The younger son’s demand for his share of the property is rude — he is treating his father as though he already is dead and treating the land cavalierly. The father acquiesces.
“At this point, it’s Dad who’s prodigal,” Levine said.
The Jews in Jesus’ audience wouldn’t want to identify with the younger son at this point, especially as he spends his wealth and must become a servant.
“What happened to the kid that he’s in such dire straits?” Levine asked.
She said the answer to this question varies from culture to culture: financial irresponsibility, leaving home too early, famine and a lack of generosity on the part of the people the prodigal encountered while he was in trouble.
The son decides to return home, or as the text puts it, “he came to himself.”
“The point is desperation, not repentance,” Levine said.
But the father in the story doesn’t care. Once he sees his son, he runs to him, filled with compassion.
“That son may be no more repentant than a sheep and a coin,” she said. “The important thing is that dad feels that somehow the family has become whole again and wants to bring that wholeness together.”
The son’s rehearsed admittance of guilt and request for a job goes unheard as the father calls for a massive celebration of his arrival, just like the characters in the other two previous parables.
Now, the sympathies of the audience might shift toward the older son. The audience expected him to act violently in accordance with history, but he doesn’t.
“I feel some empathy for him,” Levine said, describing him as a nice guy who didn’t get invited to the party.
Between 18 and 20 years of resentment boils over: the older brother becomes angry. His father tries to convince him to join the party, and the older son accuses his father of working him like a slave with no reward. Levine took issue with this statement, especially the older brother’s appropriation of the role of slave.
The older son shifts his relation with his younger brother, calling him “this son of yours.” Later in their conversation, the father calls the younger son “this brother of yours,” bringing the relationship back.

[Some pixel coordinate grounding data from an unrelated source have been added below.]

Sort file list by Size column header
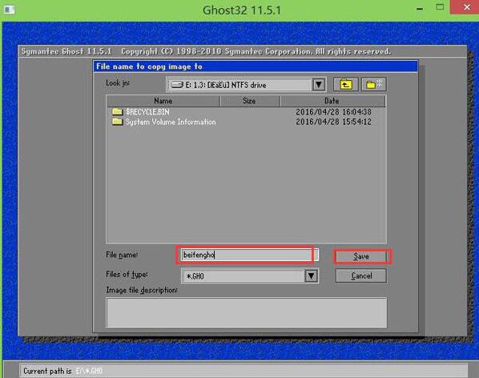The height and width of the screenshot is (378, 479). (250, 101)
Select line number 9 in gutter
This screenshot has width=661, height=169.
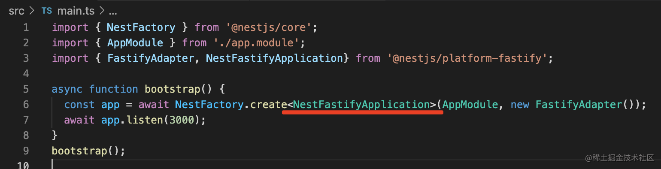pyautogui.click(x=26, y=151)
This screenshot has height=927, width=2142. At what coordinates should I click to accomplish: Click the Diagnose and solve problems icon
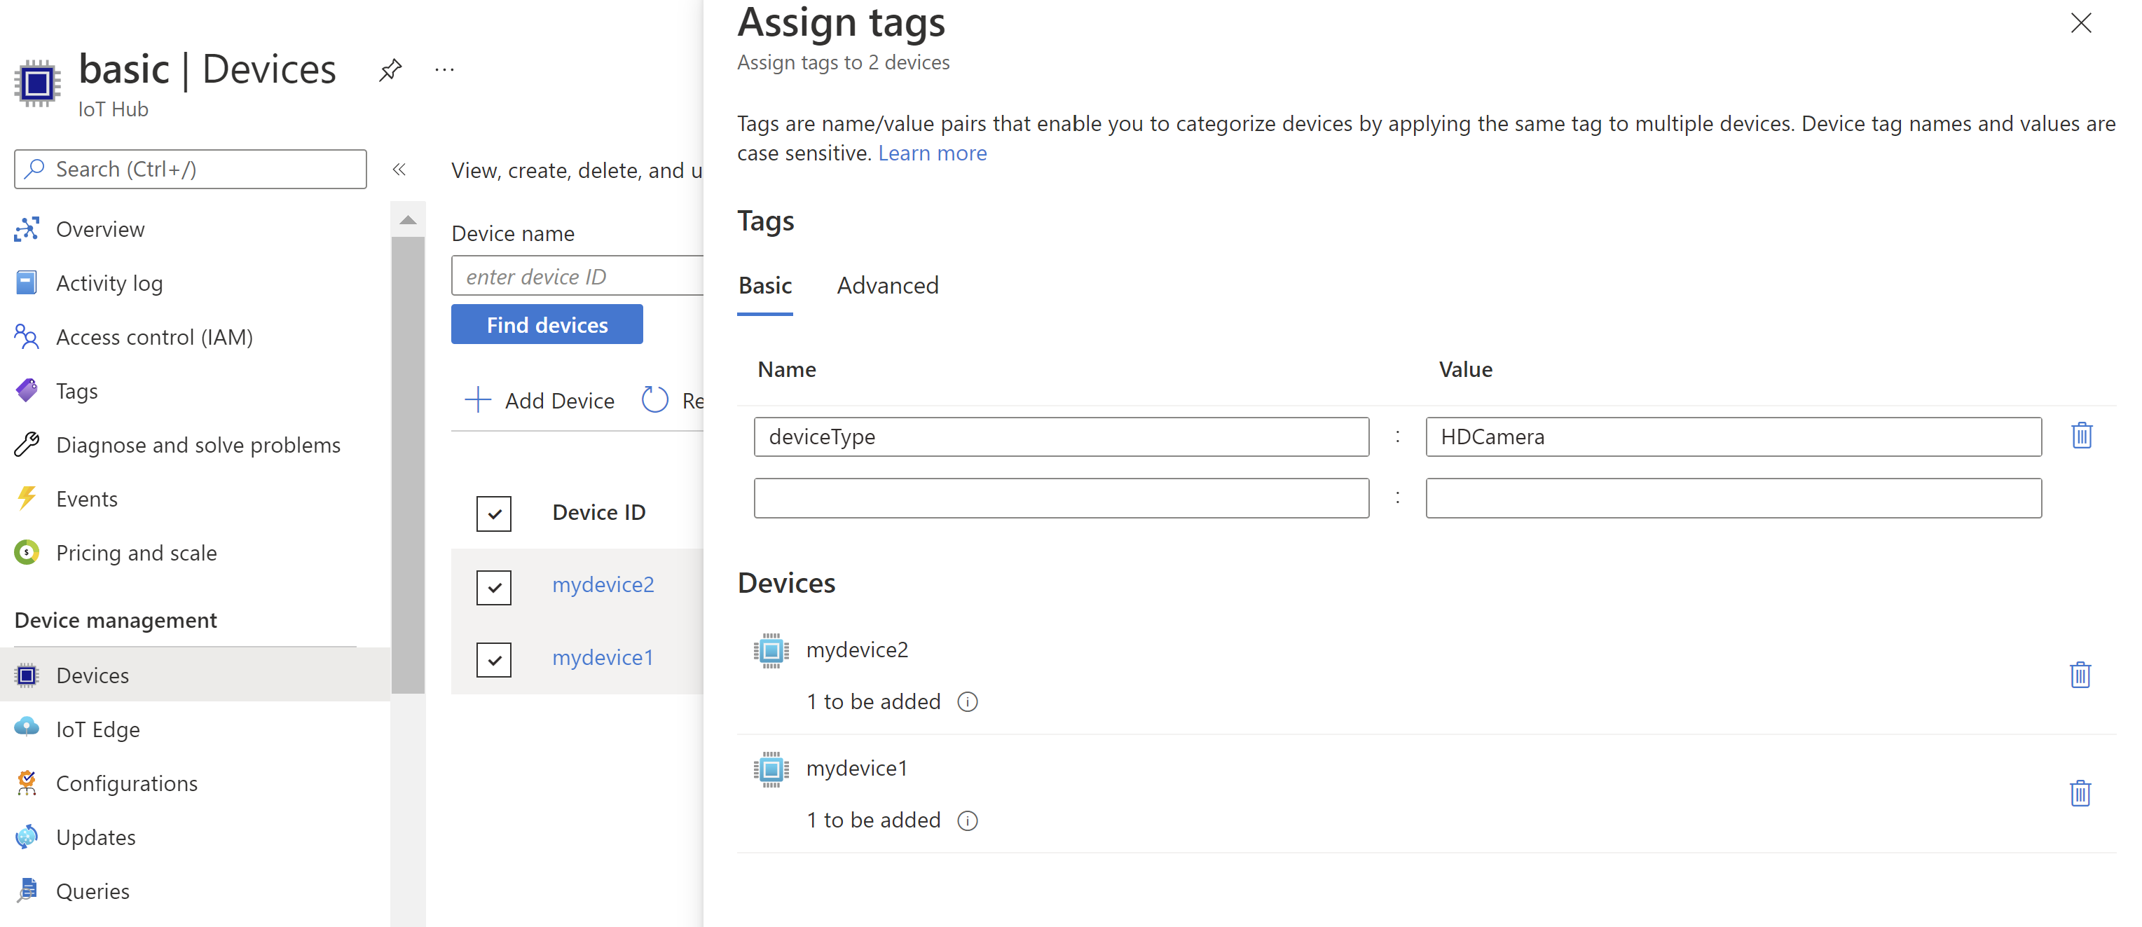click(26, 443)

The father addresses the older son with the Greek word for “child,” a term that demonstrates the father can see the older son slipping away and desperately wants to reclaim him, Levine explained. Mary and Joseph used the same term to address Jesus when he was missing in the Temple.
The father reassures the older son that he still will get his share of the wealth. Levine pointed out that even the slaughtered calf, beautiful robe and other accessories the younger son sports technically belong to the older son.

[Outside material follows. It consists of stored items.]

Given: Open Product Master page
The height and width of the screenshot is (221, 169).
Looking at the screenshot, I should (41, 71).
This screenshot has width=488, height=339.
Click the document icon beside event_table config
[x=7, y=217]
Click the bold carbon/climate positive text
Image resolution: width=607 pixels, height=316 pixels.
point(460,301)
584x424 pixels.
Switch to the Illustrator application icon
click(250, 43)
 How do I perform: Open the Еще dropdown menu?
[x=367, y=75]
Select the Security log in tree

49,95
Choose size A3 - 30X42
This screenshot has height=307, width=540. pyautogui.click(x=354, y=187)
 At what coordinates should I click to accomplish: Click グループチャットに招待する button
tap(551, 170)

“(The older son is) one of those folks … who’s been given all the gifts in the world and can’t bring himself to use them, who has all the benefits possible and is afraid to take ownership of them … the sort of person who can’t claim his own maturity, as opposed to the younger son, who claims everything for himself,” Levine said.
The parable concludes with the father explaining to the older son why they are celebrating.
Nobody repented or said the word “forgiveness,” Levine pointed out.
She continued, “At the end of the parable, I am left discomforted … without allegory, the parable has no easy answers.”
If read allegorically, the father figure is God, the younger son is the forgiven Christian and the older son is the reluctant Pharisee.
“That’s too neat,” she said. “The parable won’t let me do that.”
The parable forces Jews to reconsider the two-son paradigm and reassess the role of each older brother.
“A father had two sons, and if we lose one, the family is not whole,” Levine said. “Can we recognize that perhaps they can reconcile — perhaps not from repentance, but perhaps because of expediency? There might be something here as well — do we have to wait for someone to say ‘I’m sorry’? Perhaps we can be generous enough to say, ‘You’re welcome. Welcome home. You’re part of the family.’”
Levine concluded, “I am the older son. I don’t know what he will do. I don’t know what I will do. But the parable tells me what I should do, because unless I make that move of reconciliation, there will be no wholeness, and if there’s no wholeness, there will be no peace.”